What is being asked — What is needed is an exact copy of all the lines below.

Records from a data collection:
• • • • • • •

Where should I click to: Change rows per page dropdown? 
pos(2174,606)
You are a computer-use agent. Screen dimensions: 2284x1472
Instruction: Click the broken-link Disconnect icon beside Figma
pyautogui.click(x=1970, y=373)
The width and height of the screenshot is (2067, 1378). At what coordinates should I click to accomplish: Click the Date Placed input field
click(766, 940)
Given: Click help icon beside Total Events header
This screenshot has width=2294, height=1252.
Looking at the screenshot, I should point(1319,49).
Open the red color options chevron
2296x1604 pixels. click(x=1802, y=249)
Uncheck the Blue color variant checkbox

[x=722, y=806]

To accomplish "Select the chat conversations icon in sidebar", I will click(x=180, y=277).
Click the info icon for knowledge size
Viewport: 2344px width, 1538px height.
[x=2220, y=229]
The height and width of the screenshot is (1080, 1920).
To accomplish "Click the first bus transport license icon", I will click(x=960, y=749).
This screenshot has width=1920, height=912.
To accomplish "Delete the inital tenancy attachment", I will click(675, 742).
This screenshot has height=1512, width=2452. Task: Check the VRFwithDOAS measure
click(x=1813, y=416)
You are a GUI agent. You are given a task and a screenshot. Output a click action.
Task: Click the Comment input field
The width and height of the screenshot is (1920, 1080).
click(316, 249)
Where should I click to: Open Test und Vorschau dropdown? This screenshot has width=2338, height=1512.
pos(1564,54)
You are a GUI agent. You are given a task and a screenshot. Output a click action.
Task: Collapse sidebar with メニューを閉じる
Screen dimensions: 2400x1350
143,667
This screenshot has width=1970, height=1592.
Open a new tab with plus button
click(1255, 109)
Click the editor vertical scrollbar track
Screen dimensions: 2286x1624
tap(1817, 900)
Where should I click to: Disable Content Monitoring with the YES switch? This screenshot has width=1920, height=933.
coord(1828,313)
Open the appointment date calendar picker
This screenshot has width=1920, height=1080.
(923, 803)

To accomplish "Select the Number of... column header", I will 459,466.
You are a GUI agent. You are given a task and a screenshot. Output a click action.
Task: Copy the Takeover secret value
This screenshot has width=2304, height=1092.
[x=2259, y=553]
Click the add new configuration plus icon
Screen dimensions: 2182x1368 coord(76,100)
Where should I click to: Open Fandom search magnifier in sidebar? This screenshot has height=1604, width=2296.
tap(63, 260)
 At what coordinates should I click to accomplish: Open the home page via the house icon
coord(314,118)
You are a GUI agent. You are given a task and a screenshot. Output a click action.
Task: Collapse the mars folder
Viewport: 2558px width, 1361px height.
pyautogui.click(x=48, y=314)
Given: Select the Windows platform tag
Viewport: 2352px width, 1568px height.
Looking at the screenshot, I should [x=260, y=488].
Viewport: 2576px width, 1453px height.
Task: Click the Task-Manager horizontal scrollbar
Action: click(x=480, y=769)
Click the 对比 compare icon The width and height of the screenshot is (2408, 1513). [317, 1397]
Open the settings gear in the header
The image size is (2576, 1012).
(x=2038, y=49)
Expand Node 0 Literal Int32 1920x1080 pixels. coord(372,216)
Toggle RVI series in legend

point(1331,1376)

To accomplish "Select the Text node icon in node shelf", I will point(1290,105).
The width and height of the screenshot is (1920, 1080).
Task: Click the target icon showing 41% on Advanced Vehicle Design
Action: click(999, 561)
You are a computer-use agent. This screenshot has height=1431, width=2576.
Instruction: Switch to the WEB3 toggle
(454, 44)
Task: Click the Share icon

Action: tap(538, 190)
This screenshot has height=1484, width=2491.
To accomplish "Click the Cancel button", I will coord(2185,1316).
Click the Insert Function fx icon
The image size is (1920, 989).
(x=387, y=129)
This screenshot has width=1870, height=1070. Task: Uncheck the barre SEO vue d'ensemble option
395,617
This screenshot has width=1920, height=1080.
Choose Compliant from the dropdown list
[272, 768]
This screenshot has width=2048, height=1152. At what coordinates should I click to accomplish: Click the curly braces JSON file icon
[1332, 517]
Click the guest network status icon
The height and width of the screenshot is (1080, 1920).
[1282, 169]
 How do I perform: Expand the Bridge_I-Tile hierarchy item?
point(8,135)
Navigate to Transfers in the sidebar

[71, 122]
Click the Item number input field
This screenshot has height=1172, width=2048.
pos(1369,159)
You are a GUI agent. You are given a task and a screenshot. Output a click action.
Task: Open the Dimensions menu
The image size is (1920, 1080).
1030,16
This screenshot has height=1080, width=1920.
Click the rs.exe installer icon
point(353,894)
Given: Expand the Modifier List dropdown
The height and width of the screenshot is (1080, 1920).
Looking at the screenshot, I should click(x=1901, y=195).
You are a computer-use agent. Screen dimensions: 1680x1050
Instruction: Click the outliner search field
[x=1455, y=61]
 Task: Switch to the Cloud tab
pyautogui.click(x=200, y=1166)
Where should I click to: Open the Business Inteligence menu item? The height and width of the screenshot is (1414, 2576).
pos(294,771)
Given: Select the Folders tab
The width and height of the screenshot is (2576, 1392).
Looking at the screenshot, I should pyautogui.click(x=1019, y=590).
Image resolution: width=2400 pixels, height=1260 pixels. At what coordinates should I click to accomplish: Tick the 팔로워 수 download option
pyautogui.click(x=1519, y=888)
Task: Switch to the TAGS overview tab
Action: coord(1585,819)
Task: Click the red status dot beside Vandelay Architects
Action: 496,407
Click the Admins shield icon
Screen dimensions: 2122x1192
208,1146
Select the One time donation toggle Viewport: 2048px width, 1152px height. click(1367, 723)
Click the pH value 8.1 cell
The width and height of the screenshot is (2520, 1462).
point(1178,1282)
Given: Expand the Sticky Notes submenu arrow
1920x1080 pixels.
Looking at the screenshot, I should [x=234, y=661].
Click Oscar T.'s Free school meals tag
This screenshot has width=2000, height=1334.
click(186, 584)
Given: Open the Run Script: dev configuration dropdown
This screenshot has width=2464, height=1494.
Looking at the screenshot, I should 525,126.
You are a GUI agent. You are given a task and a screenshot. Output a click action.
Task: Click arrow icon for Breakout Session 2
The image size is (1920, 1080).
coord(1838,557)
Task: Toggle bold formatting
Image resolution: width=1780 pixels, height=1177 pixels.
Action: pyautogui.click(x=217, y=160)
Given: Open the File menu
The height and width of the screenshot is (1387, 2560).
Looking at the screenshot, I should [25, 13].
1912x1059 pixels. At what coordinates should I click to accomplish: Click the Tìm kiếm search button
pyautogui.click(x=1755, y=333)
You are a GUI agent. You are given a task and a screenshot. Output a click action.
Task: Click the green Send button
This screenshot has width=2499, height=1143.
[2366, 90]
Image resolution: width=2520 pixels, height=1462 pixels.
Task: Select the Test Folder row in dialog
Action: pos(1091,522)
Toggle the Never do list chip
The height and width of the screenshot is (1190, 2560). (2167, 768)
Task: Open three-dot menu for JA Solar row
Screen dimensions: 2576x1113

• • • • • • •

Solution to this exercise —
Where should I click to: Change rows per page dropdown? 
pos(2174,606)
You are a computer-use agent. Screen dimensions: 2284x1472
Instruction: Click the broken-link Disconnect icon beside Figma
pyautogui.click(x=1970, y=373)
The width and height of the screenshot is (2067, 1378). At what coordinates should I click to accomplish: Click the Date Placed input field
click(766, 940)
Given: Click help icon beside Total Events header
This screenshot has width=2294, height=1252.
Looking at the screenshot, I should point(1319,49).
Open the red color options chevron
2296x1604 pixels. click(x=1802, y=249)
Uncheck the Blue color variant checkbox

[x=722, y=806]

To accomplish "Select the chat conversations icon in sidebar", I will click(x=180, y=277).
Click the info icon for knowledge size
Viewport: 2344px width, 1538px height.
[x=2220, y=229]
The height and width of the screenshot is (1080, 1920).
To accomplish "Click the first bus transport license icon", I will click(x=960, y=749).
This screenshot has width=1920, height=912.
To accomplish "Delete the inital tenancy attachment", I will click(675, 742).
This screenshot has height=1512, width=2452. Task: Check the VRFwithDOAS measure
click(x=1813, y=416)
You are a GUI agent. You are given a task and a screenshot. Output a click action.
Task: Click the Comment input field
The width and height of the screenshot is (1920, 1080).
click(316, 249)
Where should I click to: Open Test und Vorschau dropdown? This screenshot has width=2338, height=1512.
pos(1564,54)
You are a GUI agent. You are given a task and a screenshot. Output a click action.
Task: Collapse sidebar with メニューを閉じる
Screen dimensions: 2400x1350
143,667
This screenshot has width=1970, height=1592.
Open a new tab with plus button
click(1255, 109)
Click the editor vertical scrollbar track
Screen dimensions: 2286x1624
tap(1817, 900)
Where should I click to: Disable Content Monitoring with the YES switch? This screenshot has width=1920, height=933.
coord(1828,313)
Open the appointment date calendar picker
This screenshot has width=1920, height=1080.
(923, 803)

To accomplish "Select the Number of... column header", I will 459,466.
You are a GUI agent. You are given a task and a screenshot. Output a click action.
Task: Copy the Takeover secret value
This screenshot has width=2304, height=1092.
[x=2259, y=553]
Click the add new configuration plus icon
Screen dimensions: 2182x1368 coord(76,100)
Where should I click to: Open Fandom search magnifier in sidebar? This screenshot has height=1604, width=2296.
tap(63, 260)
 At what coordinates should I click to accomplish: Open the home page via the house icon
coord(314,118)
You are a GUI agent. You are given a task and a screenshot. Output a click action.
Task: Collapse the mars folder
Viewport: 2558px width, 1361px height.
pyautogui.click(x=48, y=314)
Given: Select the Windows platform tag
Viewport: 2352px width, 1568px height.
Looking at the screenshot, I should [x=260, y=488].
Viewport: 2576px width, 1453px height.
Task: Click the Task-Manager horizontal scrollbar
Action: click(x=480, y=769)
Click the 对比 compare icon The width and height of the screenshot is (2408, 1513). [317, 1397]
Open the settings gear in the header
The image size is (2576, 1012).
(x=2038, y=49)
Expand Node 0 Literal Int32 1920x1080 pixels. coord(372,216)
Toggle RVI series in legend

point(1331,1376)

To accomplish "Select the Text node icon in node shelf", I will point(1290,105).
The width and height of the screenshot is (1920, 1080).
Task: Click the target icon showing 41% on Advanced Vehicle Design
Action: click(999, 561)
You are a computer-use agent. This screenshot has height=1431, width=2576.
Instruction: Switch to the WEB3 toggle
(454, 44)
Task: Click the Share icon

Action: tap(538, 190)
This screenshot has height=1484, width=2491.
To accomplish "Click the Cancel button", I will coord(2185,1316).
Click the Insert Function fx icon
The image size is (1920, 989).
(x=387, y=129)
This screenshot has width=1870, height=1070. Task: Uncheck the barre SEO vue d'ensemble option
395,617
This screenshot has width=1920, height=1080.
Choose Compliant from the dropdown list
[272, 768]
This screenshot has width=2048, height=1152. At what coordinates should I click to accomplish: Click the curly braces JSON file icon
[1332, 517]
Click the guest network status icon
The height and width of the screenshot is (1080, 1920).
[1282, 169]
 How do I perform: Expand the Bridge_I-Tile hierarchy item?
point(8,135)
Navigate to Transfers in the sidebar

[71, 122]
Click the Item number input field
This screenshot has height=1172, width=2048.
pos(1369,159)
You are a GUI agent. You are given a task and a screenshot. Output a click action.
Task: Open the Dimensions menu
The image size is (1920, 1080).
1030,16
This screenshot has height=1080, width=1920.
Click the rs.exe installer icon
point(353,894)
Given: Expand the Modifier List dropdown
The height and width of the screenshot is (1080, 1920).
Looking at the screenshot, I should click(x=1901, y=195).
You are a computer-use agent. Screen dimensions: 1680x1050
Instruction: Click the outliner search field
[x=1455, y=61]
 Task: Switch to the Cloud tab
pyautogui.click(x=200, y=1166)
Where should I click to: Open the Business Inteligence menu item? The height and width of the screenshot is (1414, 2576).
pos(294,771)
Given: Select the Folders tab
The width and height of the screenshot is (2576, 1392).
Looking at the screenshot, I should pyautogui.click(x=1019, y=590).
Image resolution: width=2400 pixels, height=1260 pixels. At what coordinates should I click to accomplish: Tick the 팔로워 수 download option
pyautogui.click(x=1519, y=888)
Task: Switch to the TAGS overview tab
Action: coord(1585,819)
Task: Click the red status dot beside Vandelay Architects
Action: 496,407
Click the Admins shield icon
Screen dimensions: 2122x1192
208,1146
Select the One time donation toggle Viewport: 2048px width, 1152px height. click(1367, 723)
Click the pH value 8.1 cell
The width and height of the screenshot is (2520, 1462).
point(1178,1282)
Given: Expand the Sticky Notes submenu arrow
1920x1080 pixels.
Looking at the screenshot, I should [x=234, y=661].
Click Oscar T.'s Free school meals tag
This screenshot has width=2000, height=1334.
click(186, 584)
Given: Open the Run Script: dev configuration dropdown
This screenshot has width=2464, height=1494.
Looking at the screenshot, I should 525,126.
You are a GUI agent. You are given a task and a screenshot. Output a click action.
Task: Click arrow icon for Breakout Session 2
The image size is (1920, 1080).
coord(1838,557)
Task: Toggle bold formatting
Image resolution: width=1780 pixels, height=1177 pixels.
Action: pyautogui.click(x=217, y=160)
Given: Open the File menu
The height and width of the screenshot is (1387, 2560).
Looking at the screenshot, I should [25, 13].
1912x1059 pixels. At what coordinates should I click to accomplish: Click the Tìm kiếm search button
pyautogui.click(x=1755, y=333)
You are a GUI agent. You are given a task and a screenshot. Output a click action.
Task: Click the green Send button
This screenshot has width=2499, height=1143.
[2366, 90]
Image resolution: width=2520 pixels, height=1462 pixels.
Task: Select the Test Folder row in dialog
Action: pos(1091,522)
Toggle the Never do list chip
The height and width of the screenshot is (1190, 2560). (2167, 768)
Task: Open three-dot menu for JA Solar row
Screen dimensions: 2576x1113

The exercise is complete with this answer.